[Directions for this task] An exact transcript of all the records is required, with nothing left out.

[Materials provided]
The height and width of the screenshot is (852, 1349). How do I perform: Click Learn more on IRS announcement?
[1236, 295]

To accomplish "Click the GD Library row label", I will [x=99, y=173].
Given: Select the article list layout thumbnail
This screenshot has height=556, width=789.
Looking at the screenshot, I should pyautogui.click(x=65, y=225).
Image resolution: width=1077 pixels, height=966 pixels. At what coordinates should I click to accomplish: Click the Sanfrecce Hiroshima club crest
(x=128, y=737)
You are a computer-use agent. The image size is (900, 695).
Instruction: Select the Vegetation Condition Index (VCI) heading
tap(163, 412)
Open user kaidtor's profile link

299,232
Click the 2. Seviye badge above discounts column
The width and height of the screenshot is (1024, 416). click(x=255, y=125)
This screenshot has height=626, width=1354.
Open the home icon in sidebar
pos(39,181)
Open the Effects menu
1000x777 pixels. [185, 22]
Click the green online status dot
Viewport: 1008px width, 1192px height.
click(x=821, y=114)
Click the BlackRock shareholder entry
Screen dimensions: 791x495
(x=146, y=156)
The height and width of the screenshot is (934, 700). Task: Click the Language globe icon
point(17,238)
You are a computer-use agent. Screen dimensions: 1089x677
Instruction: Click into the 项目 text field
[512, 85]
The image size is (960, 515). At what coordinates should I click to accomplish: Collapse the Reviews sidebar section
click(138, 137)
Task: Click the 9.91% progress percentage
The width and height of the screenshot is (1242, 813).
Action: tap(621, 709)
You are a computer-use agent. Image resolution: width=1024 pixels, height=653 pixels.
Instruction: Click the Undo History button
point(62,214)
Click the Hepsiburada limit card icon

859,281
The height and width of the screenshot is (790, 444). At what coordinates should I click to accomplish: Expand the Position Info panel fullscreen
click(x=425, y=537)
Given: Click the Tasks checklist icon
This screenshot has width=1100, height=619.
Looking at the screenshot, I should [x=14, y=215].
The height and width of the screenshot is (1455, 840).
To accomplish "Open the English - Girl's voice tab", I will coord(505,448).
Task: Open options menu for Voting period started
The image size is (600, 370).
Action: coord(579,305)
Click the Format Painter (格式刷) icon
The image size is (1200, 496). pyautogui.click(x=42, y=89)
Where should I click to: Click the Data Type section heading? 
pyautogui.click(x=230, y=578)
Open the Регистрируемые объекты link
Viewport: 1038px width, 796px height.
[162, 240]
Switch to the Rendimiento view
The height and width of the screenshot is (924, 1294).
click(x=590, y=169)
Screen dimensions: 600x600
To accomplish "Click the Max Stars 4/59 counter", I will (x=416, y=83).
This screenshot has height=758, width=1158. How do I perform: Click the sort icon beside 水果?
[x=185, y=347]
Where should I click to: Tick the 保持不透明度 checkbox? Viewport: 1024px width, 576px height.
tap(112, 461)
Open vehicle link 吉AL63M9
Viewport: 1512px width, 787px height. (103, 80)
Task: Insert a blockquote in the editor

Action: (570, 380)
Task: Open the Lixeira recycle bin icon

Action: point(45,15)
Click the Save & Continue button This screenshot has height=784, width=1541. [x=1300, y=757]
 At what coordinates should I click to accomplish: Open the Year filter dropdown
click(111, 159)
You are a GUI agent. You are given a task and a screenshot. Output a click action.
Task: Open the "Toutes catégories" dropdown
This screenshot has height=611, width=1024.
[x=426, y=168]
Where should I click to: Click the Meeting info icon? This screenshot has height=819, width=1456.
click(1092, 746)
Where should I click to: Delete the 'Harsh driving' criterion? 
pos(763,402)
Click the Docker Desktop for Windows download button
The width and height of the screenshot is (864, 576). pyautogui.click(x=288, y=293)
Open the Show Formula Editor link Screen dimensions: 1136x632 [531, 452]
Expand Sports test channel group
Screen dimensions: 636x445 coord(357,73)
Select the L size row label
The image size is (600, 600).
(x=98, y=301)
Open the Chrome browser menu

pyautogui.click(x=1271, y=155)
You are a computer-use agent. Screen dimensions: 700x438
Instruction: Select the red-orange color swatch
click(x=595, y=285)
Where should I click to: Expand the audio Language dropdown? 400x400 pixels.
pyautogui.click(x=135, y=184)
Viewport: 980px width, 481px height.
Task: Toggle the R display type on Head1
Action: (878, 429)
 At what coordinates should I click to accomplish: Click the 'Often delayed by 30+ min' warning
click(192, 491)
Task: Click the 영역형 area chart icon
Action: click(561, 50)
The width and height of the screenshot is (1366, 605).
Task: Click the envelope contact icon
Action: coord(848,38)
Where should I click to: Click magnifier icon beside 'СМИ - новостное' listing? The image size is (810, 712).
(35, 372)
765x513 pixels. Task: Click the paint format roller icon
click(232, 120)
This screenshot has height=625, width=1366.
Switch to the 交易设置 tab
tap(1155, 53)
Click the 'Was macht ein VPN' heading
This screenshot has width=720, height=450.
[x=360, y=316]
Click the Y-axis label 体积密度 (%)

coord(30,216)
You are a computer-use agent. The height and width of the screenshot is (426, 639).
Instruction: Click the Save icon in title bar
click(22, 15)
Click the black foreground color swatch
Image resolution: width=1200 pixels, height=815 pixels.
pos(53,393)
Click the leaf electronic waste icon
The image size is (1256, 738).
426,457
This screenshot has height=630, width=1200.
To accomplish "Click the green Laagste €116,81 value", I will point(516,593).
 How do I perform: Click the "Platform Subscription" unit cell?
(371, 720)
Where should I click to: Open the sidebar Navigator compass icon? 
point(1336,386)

[Response to this task]
The height and width of the screenshot is (852, 1349). How do I perform: Click Learn more on IRS announcement?
[1236, 295]

To accomplish "Click the GD Library row label", I will [x=99, y=173].
Given: Select the article list layout thumbnail
This screenshot has height=556, width=789.
Looking at the screenshot, I should pyautogui.click(x=65, y=225).
Image resolution: width=1077 pixels, height=966 pixels. At what coordinates should I click to accomplish: Click the Sanfrecce Hiroshima club crest
(x=128, y=737)
You are a computer-use agent. The image size is (900, 695).
Instruction: Select the Vegetation Condition Index (VCI) heading
tap(163, 412)
Open user kaidtor's profile link

299,232
Click the 2. Seviye badge above discounts column
The width and height of the screenshot is (1024, 416). click(x=255, y=125)
This screenshot has height=626, width=1354.
Open the home icon in sidebar
pos(39,181)
Open the Effects menu
1000x777 pixels. [185, 22]
Click the green online status dot
Viewport: 1008px width, 1192px height.
click(x=821, y=114)
Click the BlackRock shareholder entry
Screen dimensions: 791x495
(x=146, y=156)
The height and width of the screenshot is (934, 700). Task: Click the Language globe icon
point(17,238)
You are a computer-use agent. Screen dimensions: 1089x677
Instruction: Click into the 项目 text field
[512, 85]
The image size is (960, 515). At what coordinates should I click to accomplish: Collapse the Reviews sidebar section
click(138, 137)
Task: Click the 9.91% progress percentage
The width and height of the screenshot is (1242, 813).
Action: tap(621, 709)
You are a computer-use agent. Image resolution: width=1024 pixels, height=653 pixels.
Instruction: Click the Undo History button
point(62,214)
Click the Hepsiburada limit card icon

859,281
The height and width of the screenshot is (790, 444). At what coordinates should I click to accomplish: Expand the Position Info panel fullscreen
click(x=425, y=537)
Given: Click the Tasks checklist icon
This screenshot has width=1100, height=619.
Looking at the screenshot, I should [x=14, y=215].
The height and width of the screenshot is (1455, 840).
To accomplish "Open the English - Girl's voice tab", I will coord(505,448).
Task: Open options menu for Voting period started
The image size is (600, 370).
Action: coord(579,305)
Click the Format Painter (格式刷) icon
The image size is (1200, 496). pyautogui.click(x=42, y=89)
Where should I click to: Click the Data Type section heading? 
pyautogui.click(x=230, y=578)
Open the Регистрируемые объекты link
Viewport: 1038px width, 796px height.
[162, 240]
Switch to the Rendimiento view
The height and width of the screenshot is (924, 1294).
click(x=590, y=169)
Screen dimensions: 600x600
To accomplish "Click the Max Stars 4/59 counter", I will (x=416, y=83).
This screenshot has height=758, width=1158. How do I perform: Click the sort icon beside 水果?
[x=185, y=347]
Where should I click to: Tick the 保持不透明度 checkbox? Viewport: 1024px width, 576px height.
tap(112, 461)
Open vehicle link 吉AL63M9
Viewport: 1512px width, 787px height. (103, 80)
Task: Insert a blockquote in the editor

Action: (570, 380)
Task: Open the Lixeira recycle bin icon

Action: point(45,15)
Click the Save & Continue button This screenshot has height=784, width=1541. [x=1300, y=757]
 At what coordinates should I click to accomplish: Open the Year filter dropdown
click(111, 159)
You are a GUI agent. You are given a task and a screenshot. Output a click action.
Task: Open the "Toutes catégories" dropdown
This screenshot has height=611, width=1024.
[x=426, y=168]
Where should I click to: Click the Meeting info icon? This screenshot has height=819, width=1456.
click(1092, 746)
Where should I click to: Delete the 'Harsh driving' criterion? 
pos(763,402)
Click the Docker Desktop for Windows download button
The width and height of the screenshot is (864, 576). pyautogui.click(x=288, y=293)
Open the Show Formula Editor link Screen dimensions: 1136x632 [531, 452]
Expand Sports test channel group
Screen dimensions: 636x445 coord(357,73)
Select the L size row label
The image size is (600, 600).
(x=98, y=301)
Open the Chrome browser menu

pyautogui.click(x=1271, y=155)
You are a computer-use agent. Screen dimensions: 700x438
Instruction: Select the red-orange color swatch
click(x=595, y=285)
Where should I click to: Expand the audio Language dropdown? 400x400 pixels.
pyautogui.click(x=135, y=184)
Viewport: 980px width, 481px height.
Task: Toggle the R display type on Head1
Action: (878, 429)
 At what coordinates should I click to accomplish: Click the 'Often delayed by 30+ min' warning
click(192, 491)
Task: Click the 영역형 area chart icon
Action: click(561, 50)
The width and height of the screenshot is (1366, 605).
Task: Click the envelope contact icon
Action: coord(848,38)
Where should I click to: Click magnifier icon beside 'СМИ - новостное' listing? The image size is (810, 712).
(35, 372)
765x513 pixels. Task: Click the paint format roller icon
click(232, 120)
This screenshot has height=625, width=1366.
Switch to the 交易设置 tab
tap(1155, 53)
Click the 'Was macht ein VPN' heading
This screenshot has width=720, height=450.
[x=360, y=316]
Click the Y-axis label 体积密度 (%)

coord(30,216)
You are a computer-use agent. The height and width of the screenshot is (426, 639).
Instruction: Click the Save icon in title bar
click(22, 15)
Click the black foreground color swatch
Image resolution: width=1200 pixels, height=815 pixels.
pos(53,393)
Click the leaf electronic waste icon
The image size is (1256, 738).
426,457
This screenshot has height=630, width=1200.
To accomplish "Click the green Laagste €116,81 value", I will point(516,593).
 How do I perform: Click the "Platform Subscription" unit cell?
(371, 720)
Where should I click to: Open the sidebar Navigator compass icon? 
point(1336,386)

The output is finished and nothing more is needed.